Celebrating ‘Richtfest’, reaching a building’s highest point, is a German tradition. In the case of Berlin’s new Humboldt Forum, which we’re not supposed to call City Palace, the party arrived sooner than everyone thought, as the project is, shall we say, controversial. Many ostalgians prefer its predecessor, the GDR’s Palace of the Republic, ‘an architectural atrocity with orange windows and asbestos inside’, to quote The Economist. It was razed to the ground in 2008 to make way for the new
City Palace Humboldt Forum.
The historical to-and-fro on this site is ironic: first there was the old City Palace, built by Andreas Schlüter and Eosander von Göthe around 1700. Last monarch to occupy it was Wilhelm II, who fled into Dutch exile in 1918. Heavily bombed in World War II (but not unsalvageable), the government of the GDR considered the palace such a poignant symbol of Prussian tyranny that they blew it up in 1950 – keeping only one part: the ‘Liebknecht portal’ which contains the balcony from which Communist leader Karl Liebknecht proclaimed the German Soviet Republic on 9 November 1918. The portal was integrated in the Staatsrat building, Erich Honecker’s office, just across the road from where the palace had been. Then, in the 1970s, the GDR’s bronze glass and asbestos Palace of the Republic was built on the site previously occupied by the City Palace. As the GDR itself got confined to history, so did the Palace of the Republic, and things went full circle as construction of the new Humboldt Forum, a replica of the old City Palace, is now halfway completed.
Funding of the Humboldt Forum project has always been precarious. In the end, the German federal government agreed to foot the bill for the new ethnology museum that the palace will house and which had to be built anyway. But the cost of the baroque stonemasonry that will make the building look like its 1702 predecessor has to come from private funds, and the money isn’t fully there yet – hence the hearts and minds (and money) exercise organised over the weekend of 12 to 14 June 2015. If all goes well, ironically, Berlin will have two Liebknecht portals (one on the Staatsrat, one on the Humboldt Forum), but no more communism.
Most of the thousands of visitors to this weekend’s open house looked like Berliners – they certainly were different from the hordes of tourists in shorts and sunglasses hanging out in Lustgarten outside. Most people were over 50, conservatively dressed – West or East Berlin, or from outside the city? Hard to tell.
The fundraisers for the palace’s completion got ample exhibition space, but the open house wasn’t a begging exercise – access was free, and the collection boxes weren’t that conspicuous. If anything, the Humboldt Forum’s partners got pride of place. On each corner of the building, the neighbours got the opportunity to present themselves – the German Historical Museum across the road on Unter den Linden, the project to reconstruct Schinkel’s red-brick Academy of Architecture, the Foreign Office, the management institute that occupies the GDR’s former Council of State, and so on.

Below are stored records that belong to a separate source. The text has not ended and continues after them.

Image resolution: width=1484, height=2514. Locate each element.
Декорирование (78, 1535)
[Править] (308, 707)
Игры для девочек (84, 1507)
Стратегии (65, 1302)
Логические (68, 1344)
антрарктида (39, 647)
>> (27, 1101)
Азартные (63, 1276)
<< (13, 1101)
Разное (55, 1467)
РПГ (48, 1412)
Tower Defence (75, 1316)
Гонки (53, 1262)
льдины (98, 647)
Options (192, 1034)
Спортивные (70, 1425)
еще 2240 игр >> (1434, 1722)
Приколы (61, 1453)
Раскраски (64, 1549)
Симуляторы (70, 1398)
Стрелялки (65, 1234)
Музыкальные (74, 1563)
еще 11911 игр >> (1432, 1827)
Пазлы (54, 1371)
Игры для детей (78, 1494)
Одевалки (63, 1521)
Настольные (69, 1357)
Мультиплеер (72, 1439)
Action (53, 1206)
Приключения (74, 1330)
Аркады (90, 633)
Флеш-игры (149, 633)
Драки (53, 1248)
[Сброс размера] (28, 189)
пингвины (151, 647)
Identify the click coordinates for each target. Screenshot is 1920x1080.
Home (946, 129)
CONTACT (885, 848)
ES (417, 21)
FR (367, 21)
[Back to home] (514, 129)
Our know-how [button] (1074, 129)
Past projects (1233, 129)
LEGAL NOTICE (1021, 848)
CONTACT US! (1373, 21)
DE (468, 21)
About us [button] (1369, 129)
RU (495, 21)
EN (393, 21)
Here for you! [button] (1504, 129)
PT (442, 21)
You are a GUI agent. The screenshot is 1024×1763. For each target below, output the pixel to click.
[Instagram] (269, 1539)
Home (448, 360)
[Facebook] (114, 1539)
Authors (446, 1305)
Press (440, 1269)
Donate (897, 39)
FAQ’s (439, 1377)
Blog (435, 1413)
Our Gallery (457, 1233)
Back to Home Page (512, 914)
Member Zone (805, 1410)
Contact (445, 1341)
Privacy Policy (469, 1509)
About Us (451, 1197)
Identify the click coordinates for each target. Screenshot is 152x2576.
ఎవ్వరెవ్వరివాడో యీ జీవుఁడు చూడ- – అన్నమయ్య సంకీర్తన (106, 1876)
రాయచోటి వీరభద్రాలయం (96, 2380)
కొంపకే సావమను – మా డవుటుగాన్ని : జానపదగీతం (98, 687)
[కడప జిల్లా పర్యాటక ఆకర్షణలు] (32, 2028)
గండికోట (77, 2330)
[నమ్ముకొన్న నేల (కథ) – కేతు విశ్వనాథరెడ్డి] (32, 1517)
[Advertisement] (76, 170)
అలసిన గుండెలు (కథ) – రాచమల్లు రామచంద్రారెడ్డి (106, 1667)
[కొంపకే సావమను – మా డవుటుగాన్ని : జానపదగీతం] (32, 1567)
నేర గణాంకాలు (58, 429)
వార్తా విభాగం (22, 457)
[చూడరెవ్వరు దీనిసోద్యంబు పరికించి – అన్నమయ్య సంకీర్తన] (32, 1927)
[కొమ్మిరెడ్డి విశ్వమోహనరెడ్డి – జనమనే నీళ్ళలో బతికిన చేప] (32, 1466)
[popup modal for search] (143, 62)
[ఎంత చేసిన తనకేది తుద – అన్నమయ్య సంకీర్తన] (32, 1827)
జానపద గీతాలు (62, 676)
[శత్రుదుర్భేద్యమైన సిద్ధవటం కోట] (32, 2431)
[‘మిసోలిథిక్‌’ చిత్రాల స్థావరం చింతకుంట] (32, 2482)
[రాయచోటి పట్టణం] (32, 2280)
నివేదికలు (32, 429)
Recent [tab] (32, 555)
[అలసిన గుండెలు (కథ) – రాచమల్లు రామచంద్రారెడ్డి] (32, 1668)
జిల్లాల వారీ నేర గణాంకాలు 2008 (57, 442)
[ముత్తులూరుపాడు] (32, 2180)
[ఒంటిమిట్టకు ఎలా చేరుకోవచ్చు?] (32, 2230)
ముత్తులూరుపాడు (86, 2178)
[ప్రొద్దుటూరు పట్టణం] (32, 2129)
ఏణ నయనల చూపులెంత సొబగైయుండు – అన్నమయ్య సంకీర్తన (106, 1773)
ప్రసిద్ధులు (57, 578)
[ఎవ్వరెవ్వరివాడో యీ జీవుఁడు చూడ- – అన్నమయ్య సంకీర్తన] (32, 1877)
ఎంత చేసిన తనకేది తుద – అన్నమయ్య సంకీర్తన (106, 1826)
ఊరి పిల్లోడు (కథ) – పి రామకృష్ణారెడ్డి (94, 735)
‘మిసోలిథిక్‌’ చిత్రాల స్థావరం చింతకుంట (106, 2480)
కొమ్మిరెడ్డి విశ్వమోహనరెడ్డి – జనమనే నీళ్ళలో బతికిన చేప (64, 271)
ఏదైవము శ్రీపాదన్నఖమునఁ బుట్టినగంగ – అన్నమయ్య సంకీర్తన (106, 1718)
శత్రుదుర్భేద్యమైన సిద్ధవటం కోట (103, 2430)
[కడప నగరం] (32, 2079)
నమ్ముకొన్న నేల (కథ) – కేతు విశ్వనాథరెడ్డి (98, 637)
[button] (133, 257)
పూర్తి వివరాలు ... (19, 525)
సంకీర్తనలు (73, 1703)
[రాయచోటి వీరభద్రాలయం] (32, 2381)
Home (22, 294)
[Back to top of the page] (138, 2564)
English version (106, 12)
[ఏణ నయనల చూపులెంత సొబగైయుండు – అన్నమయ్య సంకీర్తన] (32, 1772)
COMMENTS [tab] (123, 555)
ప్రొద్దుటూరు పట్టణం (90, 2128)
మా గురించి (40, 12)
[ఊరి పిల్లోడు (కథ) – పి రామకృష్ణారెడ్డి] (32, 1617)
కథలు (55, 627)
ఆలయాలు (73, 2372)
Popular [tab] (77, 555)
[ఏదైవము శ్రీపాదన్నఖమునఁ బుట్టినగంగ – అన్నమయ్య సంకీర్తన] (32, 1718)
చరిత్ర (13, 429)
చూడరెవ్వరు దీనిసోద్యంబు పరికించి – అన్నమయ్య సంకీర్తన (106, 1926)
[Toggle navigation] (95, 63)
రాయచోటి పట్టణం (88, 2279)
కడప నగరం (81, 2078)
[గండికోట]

Students from the Hanns Eisler music academy, which is housed in the Marstall, the stables and service building of the old City Palace, played jazzy big band tunes which fitted right in with the visitors’ demographics.
Hard to say when the next time will be Joe Public can go see the City Palace. Maybe it will only be by the time the Humboldt Forum actually opens – and Neil McGregor, current director of the British Museum, connoisseur of all things German and curator of the excellent ‘Memories of a Nation’ exhibition, will have woven his magic wand over the Forum’s concept and content.